## Start
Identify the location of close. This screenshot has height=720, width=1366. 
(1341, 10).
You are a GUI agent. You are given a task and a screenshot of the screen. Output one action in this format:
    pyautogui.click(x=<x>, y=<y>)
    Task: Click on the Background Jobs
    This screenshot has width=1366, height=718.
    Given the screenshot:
## End
Your goal:
Change "Background Jobs" to "Scheduled Jobs" in the listing above, and write out all of its lines again with nothing else altered.

Reply to the task:
Identify the location of close. This screenshot has height=720, width=1366. 
(1341, 10).
You are a GUI agent. You are given a task and a screenshot of the screen. Output one action in this format:
    pyautogui.click(x=<x>, y=<y>)
    Task: Click on the Scheduled Jobs
    This screenshot has width=1366, height=718.
    Given the screenshot:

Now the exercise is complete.